The wish to hurt others is tied not to autism but to psychopathy, which manifests in a deficiency or absence of empathy and remorse. Some autistic people may not recognize why they cause distress; psychopaths don’t care that they cause distress. Autistic people may see the world from a singular, personal perspective; psychopaths are often cunning manipulators who act according to perceived self-interest without regard for the destruction they cause. Psychopathy seems to have coincided with autism in the cases of Mr. Harper-Mercer at Umpqua and Adam Lanza at Newtown, Conn. Psychopathy apparently coincided with depression and grandiosity in the cases of Eric Harris and Dylan Klebold at Columbine and Elliot O. Rodger at Isla Vista, Calif. Psychopathy almost certainly coincided with schizophrenia in the cases of James Holmes in Aurora, Colo., and Jared Loughner in Tucson.

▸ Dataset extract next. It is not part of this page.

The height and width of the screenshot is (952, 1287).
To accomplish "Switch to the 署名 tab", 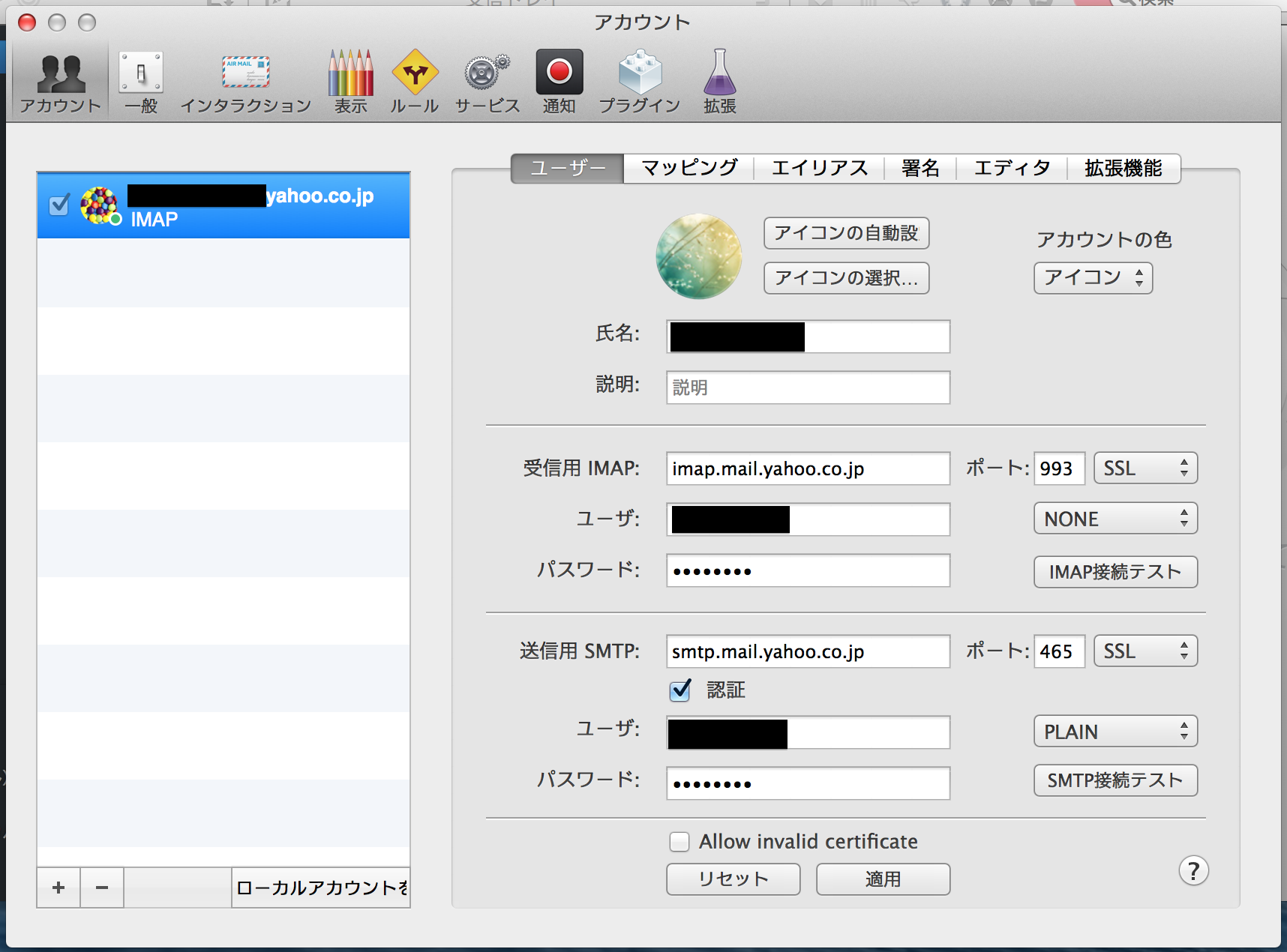I will click(x=920, y=169).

You can categorize such people as having a common madness only if your criterion for madness is their behavior itself. To say that you’d have to be crazy to shoot up a school is not the same as saying that crazy people are predisposed to kill. Fewer than 5 percent of gun crimes are committed by people with mental illness; fewer than 5 percent of people with mental illnesses commit violent crimes.
Tarring the autistic community in this manner — like presuming that most black people are thieves or that most Muslims are terrorists — is an insidious form of profiling. It exacerbates the tendency for people with autism to be excluded, teased and assaulted in childhood and adulthood.
The biggest challenge in cases where autism and psychopathy exist simultaneously is that the former is usually diagnosed and the latter is not, and parents who have received a diagnosis for their child tend to assign everything to autism. So a mother who knows her son has autism may presume that all his aberrant behavior reflects that condition, and may not seek evidence of other problems. Autism can be distracting.
It’s very reassuring to have an explanation for acts of horror. If killings like this are mostly undertaken by people with autism, the thinking goes, and your children and their friends don’t have it, then you are safe. Each of the Republican candidates for the presidency declared last week that we should deal with school shootings by providing aggressive treatment of people with mental illness — not to alleviate the suffering of the mentally ill, but to protect other people from the mentally ill.
Unfortunately, psychopaths are often secretive, and we don’t have a psychopathy biomarker; despite urgent efforts from researchers, we can’t reliably identify these people ahead of time.
What we can say for sure is that stigmatizing people with conditions such as autism will not reduce gun violence; it will only amplify non-autistic people’s lack of ease with autistic people. Who comes up short on empathy in that scenario?
Andrew Solomon is the author, most recently, of “Far From the Tree.”